# Instructions for the task:
From the first line of the data below through the line bearing "The image size is (454, 313).", reproduce each line exactly; do not include pictures.

# Listed entries:
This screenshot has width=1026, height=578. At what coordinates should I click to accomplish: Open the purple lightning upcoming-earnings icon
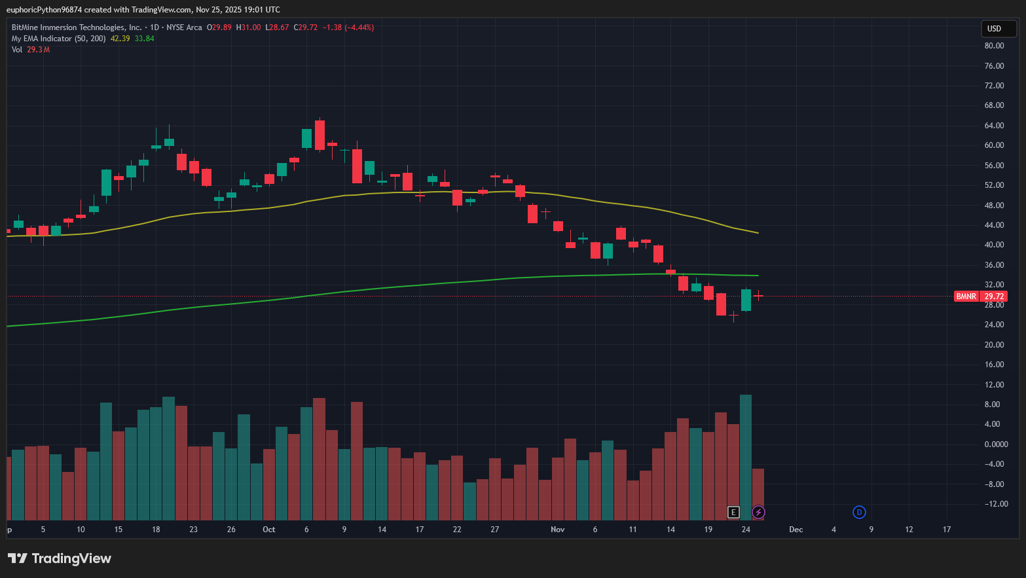(x=758, y=513)
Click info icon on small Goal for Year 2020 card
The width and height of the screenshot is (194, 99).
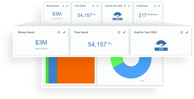coord(125,6)
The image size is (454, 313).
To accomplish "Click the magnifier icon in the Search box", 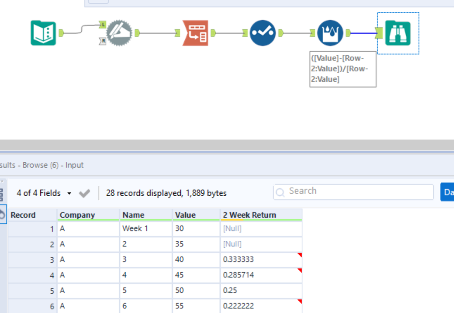I will (280, 191).
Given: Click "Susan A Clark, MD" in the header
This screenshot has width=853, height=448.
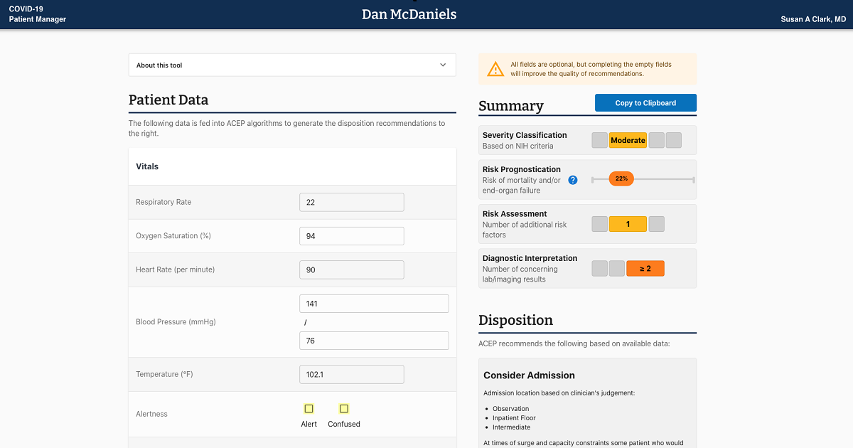Looking at the screenshot, I should [x=812, y=19].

# Exercise solution:
This screenshot has width=1026, height=578. At what coordinates should I click to accomplish: Open the purple lightning upcoming-earnings icon
(x=758, y=513)
Click info icon on small Goal for Year 2020 card
The width and height of the screenshot is (194, 99).
coord(125,6)
The image size is (454, 313).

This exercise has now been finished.